== SOURCE RECORDS

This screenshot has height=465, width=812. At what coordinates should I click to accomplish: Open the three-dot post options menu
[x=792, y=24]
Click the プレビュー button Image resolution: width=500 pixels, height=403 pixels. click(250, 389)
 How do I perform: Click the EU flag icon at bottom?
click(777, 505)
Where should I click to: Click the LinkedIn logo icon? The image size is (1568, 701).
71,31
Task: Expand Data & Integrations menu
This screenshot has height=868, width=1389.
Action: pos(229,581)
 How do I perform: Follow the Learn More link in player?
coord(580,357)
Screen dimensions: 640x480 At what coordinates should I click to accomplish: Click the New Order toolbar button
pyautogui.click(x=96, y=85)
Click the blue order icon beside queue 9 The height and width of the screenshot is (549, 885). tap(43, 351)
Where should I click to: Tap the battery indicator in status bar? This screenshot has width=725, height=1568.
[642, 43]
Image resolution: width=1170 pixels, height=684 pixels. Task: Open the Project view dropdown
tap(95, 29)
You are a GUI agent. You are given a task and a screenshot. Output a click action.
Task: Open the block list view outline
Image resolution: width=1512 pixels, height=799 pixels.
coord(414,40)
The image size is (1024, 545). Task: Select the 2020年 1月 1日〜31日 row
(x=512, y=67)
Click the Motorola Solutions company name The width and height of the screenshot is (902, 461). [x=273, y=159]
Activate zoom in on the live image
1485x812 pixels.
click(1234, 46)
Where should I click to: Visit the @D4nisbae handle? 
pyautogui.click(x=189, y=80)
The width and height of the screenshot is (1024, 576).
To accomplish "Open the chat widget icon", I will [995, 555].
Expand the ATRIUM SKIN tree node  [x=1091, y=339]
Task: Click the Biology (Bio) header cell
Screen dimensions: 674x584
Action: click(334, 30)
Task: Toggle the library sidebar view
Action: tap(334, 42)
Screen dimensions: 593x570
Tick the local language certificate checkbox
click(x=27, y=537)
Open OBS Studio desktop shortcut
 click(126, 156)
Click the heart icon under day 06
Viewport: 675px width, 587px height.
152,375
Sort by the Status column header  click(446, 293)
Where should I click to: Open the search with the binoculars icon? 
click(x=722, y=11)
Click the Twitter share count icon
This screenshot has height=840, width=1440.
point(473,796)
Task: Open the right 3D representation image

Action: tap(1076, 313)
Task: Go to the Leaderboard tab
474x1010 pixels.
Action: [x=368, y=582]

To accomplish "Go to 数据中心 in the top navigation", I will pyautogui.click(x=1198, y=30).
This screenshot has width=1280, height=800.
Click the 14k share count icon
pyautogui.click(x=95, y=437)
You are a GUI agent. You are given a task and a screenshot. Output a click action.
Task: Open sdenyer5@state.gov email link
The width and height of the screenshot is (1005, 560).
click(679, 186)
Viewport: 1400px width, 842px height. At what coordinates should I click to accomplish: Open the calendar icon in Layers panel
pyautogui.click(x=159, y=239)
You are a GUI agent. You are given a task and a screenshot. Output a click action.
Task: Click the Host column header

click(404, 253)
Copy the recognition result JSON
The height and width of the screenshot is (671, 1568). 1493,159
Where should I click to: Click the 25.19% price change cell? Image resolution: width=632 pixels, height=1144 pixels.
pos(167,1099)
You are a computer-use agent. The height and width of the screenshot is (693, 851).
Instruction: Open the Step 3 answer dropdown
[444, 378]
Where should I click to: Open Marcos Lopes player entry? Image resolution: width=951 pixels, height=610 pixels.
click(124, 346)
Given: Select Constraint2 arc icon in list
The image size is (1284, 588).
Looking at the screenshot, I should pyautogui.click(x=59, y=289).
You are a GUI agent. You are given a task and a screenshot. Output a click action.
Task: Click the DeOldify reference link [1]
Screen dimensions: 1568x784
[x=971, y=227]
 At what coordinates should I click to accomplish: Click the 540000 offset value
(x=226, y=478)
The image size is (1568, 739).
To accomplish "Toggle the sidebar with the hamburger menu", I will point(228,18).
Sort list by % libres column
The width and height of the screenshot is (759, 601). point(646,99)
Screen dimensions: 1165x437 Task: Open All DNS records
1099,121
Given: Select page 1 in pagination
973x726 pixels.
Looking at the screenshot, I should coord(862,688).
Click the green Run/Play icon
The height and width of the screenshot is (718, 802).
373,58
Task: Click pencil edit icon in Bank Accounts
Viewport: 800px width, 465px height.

====

■ **CHALLENGE**: Copy every line of the records above exactly as it appears.

■ **THE RESULT**:
This screenshot has height=465, width=812. At what coordinates should I click to accomplish: Open the three-dot post options menu
[x=792, y=24]
Click the プレビュー button Image resolution: width=500 pixels, height=403 pixels. click(250, 389)
 How do I perform: Click the EU flag icon at bottom?
click(777, 505)
Where should I click to: Click the LinkedIn logo icon? The image size is (1568, 701).
71,31
Task: Expand Data & Integrations menu
This screenshot has height=868, width=1389.
Action: pos(229,581)
 How do I perform: Follow the Learn More link in player?
coord(580,357)
Screen dimensions: 640x480 At what coordinates should I click to accomplish: Click the New Order toolbar button
pyautogui.click(x=96, y=85)
Click the blue order icon beside queue 9 The height and width of the screenshot is (549, 885). tap(43, 351)
Where should I click to: Tap the battery indicator in status bar? This screenshot has width=725, height=1568.
[642, 43]
Image resolution: width=1170 pixels, height=684 pixels. Task: Open the Project view dropdown
tap(95, 29)
You are a GUI agent. You are given a task and a screenshot. Output a click action.
Task: Open the block list view outline
Image resolution: width=1512 pixels, height=799 pixels.
coord(414,40)
The image size is (1024, 545). Task: Select the 2020年 1月 1日〜31日 row
(x=512, y=67)
Click the Motorola Solutions company name The width and height of the screenshot is (902, 461). [x=273, y=159]
Activate zoom in on the live image
1485x812 pixels.
click(1234, 46)
Where should I click to: Visit the @D4nisbae handle? 
pyautogui.click(x=189, y=80)
The width and height of the screenshot is (1024, 576).
To accomplish "Open the chat widget icon", I will [995, 555].
Expand the ATRIUM SKIN tree node  [x=1091, y=339]
Task: Click the Biology (Bio) header cell
Screen dimensions: 674x584
Action: click(334, 30)
Task: Toggle the library sidebar view
Action: tap(334, 42)
Screen dimensions: 593x570
Tick the local language certificate checkbox
click(x=27, y=537)
Open OBS Studio desktop shortcut
 click(126, 156)
Click the heart icon under day 06
Viewport: 675px width, 587px height.
152,375
Sort by the Status column header  click(446, 293)
Where should I click to: Open the search with the binoculars icon? 
click(x=722, y=11)
Click the Twitter share count icon
This screenshot has height=840, width=1440.
point(473,796)
Task: Open the right 3D representation image

Action: tap(1076, 313)
Task: Go to the Leaderboard tab
474x1010 pixels.
Action: [x=368, y=582]

To accomplish "Go to 数据中心 in the top navigation", I will pyautogui.click(x=1198, y=30).
This screenshot has width=1280, height=800.
Click the 14k share count icon
pyautogui.click(x=95, y=437)
You are a GUI agent. You are given a task and a screenshot. Output a click action.
Task: Open sdenyer5@state.gov email link
The width and height of the screenshot is (1005, 560).
click(679, 186)
Viewport: 1400px width, 842px height. At what coordinates should I click to accomplish: Open the calendar icon in Layers panel
pyautogui.click(x=159, y=239)
You are a GUI agent. You are given a task and a screenshot. Output a click action.
Task: Click the Host column header

click(404, 253)
Copy the recognition result JSON
The height and width of the screenshot is (671, 1568). 1493,159
Where should I click to: Click the 25.19% price change cell? Image resolution: width=632 pixels, height=1144 pixels.
pos(167,1099)
You are a computer-use agent. The height and width of the screenshot is (693, 851).
Instruction: Open the Step 3 answer dropdown
[444, 378]
Where should I click to: Open Marcos Lopes player entry? Image resolution: width=951 pixels, height=610 pixels.
click(124, 346)
Given: Select Constraint2 arc icon in list
The image size is (1284, 588).
Looking at the screenshot, I should pyautogui.click(x=59, y=289).
You are a GUI agent. You are given a task and a screenshot. Output a click action.
Task: Click the DeOldify reference link [1]
Screen dimensions: 1568x784
[x=971, y=227]
 At what coordinates should I click to accomplish: Click the 540000 offset value
(x=226, y=478)
The image size is (1568, 739).
To accomplish "Toggle the sidebar with the hamburger menu", I will point(228,18).
Sort list by % libres column
The width and height of the screenshot is (759, 601). point(646,99)
Screen dimensions: 1165x437 Task: Open All DNS records
1099,121
Given: Select page 1 in pagination
973x726 pixels.
Looking at the screenshot, I should coord(862,688).
Click the green Run/Play icon
The height and width of the screenshot is (718, 802).
373,58
Task: Click pencil edit icon in Bank Accounts
Viewport: 800px width, 465px height.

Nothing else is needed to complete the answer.